Poole Harbour, and the adjacent town of Poole, are in the southern area of England known as Dorset. Formed at the end of the last Ice Age, the harbor has been an important human settlement since the before the Romans used it as an invasion point.

The Romans not only used Poole Harbour as an invasion point, they also developed it as a port used to support their continued conquest of England. A settlement was developed, Hamworthy which is now part of Poole, and transportation hubs were established. Most notable of these hubs was that extensive road which ran north to another Roman hub by the name of Badbury Rings.

Proof of the harbour’s importance to the Roman’s was discovered during a 1964 dredging operation, when a 10 metres logboat was discovered. Duped the Poole Logboat, this 33 metres low freeboard vessel is the largest of it’s type found in Britain and would have been used specifically within the harbor.

By the time of the Norman Conquest Poole was but a small fishing village, however, it would once again see a place in international trade. By 1433 it harbour was home to the Port of the Staple and a leading source of wool with trade routes stretching as far as Italy and the Baltics. By the 17th Century these trade routes included North America, which resulted in the town’s growth both in importance and wealth.

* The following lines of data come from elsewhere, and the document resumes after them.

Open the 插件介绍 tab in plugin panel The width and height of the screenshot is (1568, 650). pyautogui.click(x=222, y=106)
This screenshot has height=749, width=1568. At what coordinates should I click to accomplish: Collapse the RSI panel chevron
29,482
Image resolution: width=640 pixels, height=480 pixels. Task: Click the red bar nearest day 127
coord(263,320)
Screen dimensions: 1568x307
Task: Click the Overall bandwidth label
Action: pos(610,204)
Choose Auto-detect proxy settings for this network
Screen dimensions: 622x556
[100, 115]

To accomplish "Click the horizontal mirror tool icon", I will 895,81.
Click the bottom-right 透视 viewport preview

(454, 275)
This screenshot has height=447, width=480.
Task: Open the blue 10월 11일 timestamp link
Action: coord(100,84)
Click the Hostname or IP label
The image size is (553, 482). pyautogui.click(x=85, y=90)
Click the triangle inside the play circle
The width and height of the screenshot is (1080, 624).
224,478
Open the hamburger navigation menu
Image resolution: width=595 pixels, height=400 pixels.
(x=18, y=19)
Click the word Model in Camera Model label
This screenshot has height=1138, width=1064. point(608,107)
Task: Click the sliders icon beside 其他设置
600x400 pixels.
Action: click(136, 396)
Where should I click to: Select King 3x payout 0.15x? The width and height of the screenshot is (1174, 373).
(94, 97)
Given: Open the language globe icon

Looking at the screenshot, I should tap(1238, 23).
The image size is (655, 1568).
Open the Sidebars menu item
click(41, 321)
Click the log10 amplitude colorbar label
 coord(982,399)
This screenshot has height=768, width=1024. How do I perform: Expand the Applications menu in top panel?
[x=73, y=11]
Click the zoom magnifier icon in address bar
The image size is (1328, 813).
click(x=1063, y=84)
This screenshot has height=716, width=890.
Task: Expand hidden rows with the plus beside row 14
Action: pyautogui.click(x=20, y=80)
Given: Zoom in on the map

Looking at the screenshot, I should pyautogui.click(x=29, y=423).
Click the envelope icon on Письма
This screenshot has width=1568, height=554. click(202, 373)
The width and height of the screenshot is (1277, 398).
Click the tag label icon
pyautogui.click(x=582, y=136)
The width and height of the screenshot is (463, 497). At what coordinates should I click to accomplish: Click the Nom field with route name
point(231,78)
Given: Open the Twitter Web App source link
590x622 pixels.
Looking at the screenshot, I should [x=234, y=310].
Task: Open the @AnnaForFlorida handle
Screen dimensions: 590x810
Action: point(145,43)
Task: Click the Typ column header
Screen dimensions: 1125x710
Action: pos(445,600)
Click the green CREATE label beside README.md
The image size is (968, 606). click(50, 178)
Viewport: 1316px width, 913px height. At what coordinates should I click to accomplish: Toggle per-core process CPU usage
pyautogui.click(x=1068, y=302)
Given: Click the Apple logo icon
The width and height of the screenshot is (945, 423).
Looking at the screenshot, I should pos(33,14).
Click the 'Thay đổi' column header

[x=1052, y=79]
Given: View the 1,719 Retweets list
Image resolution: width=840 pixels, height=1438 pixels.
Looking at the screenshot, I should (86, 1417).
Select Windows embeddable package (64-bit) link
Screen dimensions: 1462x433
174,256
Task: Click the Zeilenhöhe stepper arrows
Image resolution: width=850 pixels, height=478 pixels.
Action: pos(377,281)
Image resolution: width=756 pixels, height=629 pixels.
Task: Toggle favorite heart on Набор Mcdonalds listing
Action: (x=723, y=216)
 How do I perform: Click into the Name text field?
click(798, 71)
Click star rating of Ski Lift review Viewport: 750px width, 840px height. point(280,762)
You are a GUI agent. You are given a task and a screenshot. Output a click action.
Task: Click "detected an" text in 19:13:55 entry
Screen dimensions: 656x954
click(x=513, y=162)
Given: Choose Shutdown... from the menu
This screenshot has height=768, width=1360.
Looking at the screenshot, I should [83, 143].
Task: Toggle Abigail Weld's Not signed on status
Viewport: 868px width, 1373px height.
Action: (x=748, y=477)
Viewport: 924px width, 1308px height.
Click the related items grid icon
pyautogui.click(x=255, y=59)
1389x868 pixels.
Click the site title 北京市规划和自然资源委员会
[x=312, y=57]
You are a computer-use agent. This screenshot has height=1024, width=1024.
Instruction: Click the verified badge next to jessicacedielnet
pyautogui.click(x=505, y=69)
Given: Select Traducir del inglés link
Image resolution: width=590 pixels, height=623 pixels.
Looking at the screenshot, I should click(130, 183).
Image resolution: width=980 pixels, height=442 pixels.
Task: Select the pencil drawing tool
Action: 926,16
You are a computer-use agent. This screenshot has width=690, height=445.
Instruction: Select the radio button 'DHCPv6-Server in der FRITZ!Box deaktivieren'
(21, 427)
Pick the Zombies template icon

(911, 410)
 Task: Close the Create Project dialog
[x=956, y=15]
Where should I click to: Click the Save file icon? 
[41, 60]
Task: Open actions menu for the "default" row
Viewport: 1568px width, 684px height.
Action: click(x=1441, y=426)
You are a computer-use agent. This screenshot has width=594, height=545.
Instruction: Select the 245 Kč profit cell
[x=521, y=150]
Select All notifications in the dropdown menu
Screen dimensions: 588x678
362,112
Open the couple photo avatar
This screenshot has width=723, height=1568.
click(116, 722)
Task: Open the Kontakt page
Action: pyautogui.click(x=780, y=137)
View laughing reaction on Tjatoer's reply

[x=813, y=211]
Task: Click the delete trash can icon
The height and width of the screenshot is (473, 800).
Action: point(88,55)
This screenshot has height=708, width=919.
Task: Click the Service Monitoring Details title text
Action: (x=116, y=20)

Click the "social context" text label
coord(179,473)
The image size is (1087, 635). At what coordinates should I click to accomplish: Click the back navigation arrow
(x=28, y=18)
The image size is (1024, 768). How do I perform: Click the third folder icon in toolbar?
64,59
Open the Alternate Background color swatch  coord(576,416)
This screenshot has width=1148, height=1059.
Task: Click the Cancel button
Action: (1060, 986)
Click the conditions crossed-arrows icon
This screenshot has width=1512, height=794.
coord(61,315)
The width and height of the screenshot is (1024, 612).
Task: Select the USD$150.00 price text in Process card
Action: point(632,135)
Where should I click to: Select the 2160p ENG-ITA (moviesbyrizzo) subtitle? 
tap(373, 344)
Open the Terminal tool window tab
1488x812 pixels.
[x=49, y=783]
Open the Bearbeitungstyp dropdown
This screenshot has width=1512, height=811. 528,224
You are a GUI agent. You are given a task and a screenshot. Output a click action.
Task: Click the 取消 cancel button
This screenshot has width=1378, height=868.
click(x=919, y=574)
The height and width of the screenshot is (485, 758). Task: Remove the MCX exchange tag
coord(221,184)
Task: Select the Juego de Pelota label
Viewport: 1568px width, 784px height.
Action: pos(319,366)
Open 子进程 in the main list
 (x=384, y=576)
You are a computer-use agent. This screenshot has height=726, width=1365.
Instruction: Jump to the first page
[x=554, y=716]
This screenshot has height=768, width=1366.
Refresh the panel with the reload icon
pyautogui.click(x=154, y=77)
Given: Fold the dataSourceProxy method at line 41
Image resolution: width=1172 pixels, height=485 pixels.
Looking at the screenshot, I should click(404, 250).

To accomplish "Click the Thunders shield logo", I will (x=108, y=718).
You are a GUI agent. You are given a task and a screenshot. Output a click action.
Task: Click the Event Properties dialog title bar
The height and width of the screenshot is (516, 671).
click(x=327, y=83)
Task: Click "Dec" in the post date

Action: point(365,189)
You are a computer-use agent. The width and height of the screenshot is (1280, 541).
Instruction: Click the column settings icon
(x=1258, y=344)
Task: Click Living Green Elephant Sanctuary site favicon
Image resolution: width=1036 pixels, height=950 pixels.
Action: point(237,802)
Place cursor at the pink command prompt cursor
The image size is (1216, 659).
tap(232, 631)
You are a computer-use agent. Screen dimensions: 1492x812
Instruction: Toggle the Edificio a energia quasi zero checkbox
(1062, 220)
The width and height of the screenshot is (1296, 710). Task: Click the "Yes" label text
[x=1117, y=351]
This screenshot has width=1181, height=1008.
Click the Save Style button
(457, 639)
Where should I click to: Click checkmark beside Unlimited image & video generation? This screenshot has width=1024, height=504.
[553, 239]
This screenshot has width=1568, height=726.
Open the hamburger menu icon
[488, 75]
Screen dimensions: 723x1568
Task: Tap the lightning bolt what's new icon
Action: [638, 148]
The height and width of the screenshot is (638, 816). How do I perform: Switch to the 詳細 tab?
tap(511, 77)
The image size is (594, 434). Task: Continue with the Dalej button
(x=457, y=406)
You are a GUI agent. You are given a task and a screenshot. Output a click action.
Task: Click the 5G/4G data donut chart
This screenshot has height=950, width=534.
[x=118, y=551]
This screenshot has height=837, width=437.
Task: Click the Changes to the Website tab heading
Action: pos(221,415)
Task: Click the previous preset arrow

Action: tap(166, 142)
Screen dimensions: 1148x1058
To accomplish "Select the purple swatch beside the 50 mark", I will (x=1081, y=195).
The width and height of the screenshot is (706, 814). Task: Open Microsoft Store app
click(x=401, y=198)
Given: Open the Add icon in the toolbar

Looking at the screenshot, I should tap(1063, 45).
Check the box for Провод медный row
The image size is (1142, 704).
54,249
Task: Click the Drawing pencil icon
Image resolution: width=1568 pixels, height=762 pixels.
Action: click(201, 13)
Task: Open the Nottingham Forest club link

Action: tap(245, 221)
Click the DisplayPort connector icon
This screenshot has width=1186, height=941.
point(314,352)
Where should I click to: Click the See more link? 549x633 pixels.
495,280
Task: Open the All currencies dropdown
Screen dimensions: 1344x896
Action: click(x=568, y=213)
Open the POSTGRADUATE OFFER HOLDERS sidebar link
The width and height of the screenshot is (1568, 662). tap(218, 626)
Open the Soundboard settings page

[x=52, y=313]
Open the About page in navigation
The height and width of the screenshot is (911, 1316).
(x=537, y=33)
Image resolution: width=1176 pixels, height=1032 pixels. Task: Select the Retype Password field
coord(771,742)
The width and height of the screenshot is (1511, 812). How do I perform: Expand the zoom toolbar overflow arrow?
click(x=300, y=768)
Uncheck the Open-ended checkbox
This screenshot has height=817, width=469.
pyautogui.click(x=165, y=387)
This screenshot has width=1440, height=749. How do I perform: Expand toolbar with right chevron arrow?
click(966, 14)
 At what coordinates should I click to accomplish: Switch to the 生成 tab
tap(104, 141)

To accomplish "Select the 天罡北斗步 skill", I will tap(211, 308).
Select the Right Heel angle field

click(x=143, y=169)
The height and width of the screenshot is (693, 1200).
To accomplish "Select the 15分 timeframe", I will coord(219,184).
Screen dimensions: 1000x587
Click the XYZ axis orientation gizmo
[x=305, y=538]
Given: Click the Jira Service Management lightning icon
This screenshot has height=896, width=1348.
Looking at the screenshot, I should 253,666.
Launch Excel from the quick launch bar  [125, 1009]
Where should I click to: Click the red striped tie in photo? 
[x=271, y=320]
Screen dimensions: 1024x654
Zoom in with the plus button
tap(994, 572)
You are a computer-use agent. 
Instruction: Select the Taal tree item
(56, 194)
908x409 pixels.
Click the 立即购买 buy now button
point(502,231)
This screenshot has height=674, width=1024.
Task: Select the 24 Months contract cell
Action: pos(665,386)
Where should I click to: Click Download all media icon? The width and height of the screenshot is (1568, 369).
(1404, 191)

The harbour’s importance continued through the 18th century, as it remained the principle British port for trade with North America. By the end of the century almost 90% of the population was employed in direct support of these trade operation. However, by the end of the 19th century this figure had dropped significantly, to less than 20%, due to the harbour’s inability to accept deeper draft cargo freighters and competing rail service. Thanks to regular dredging the harbour has recently regained some of it’s former fame.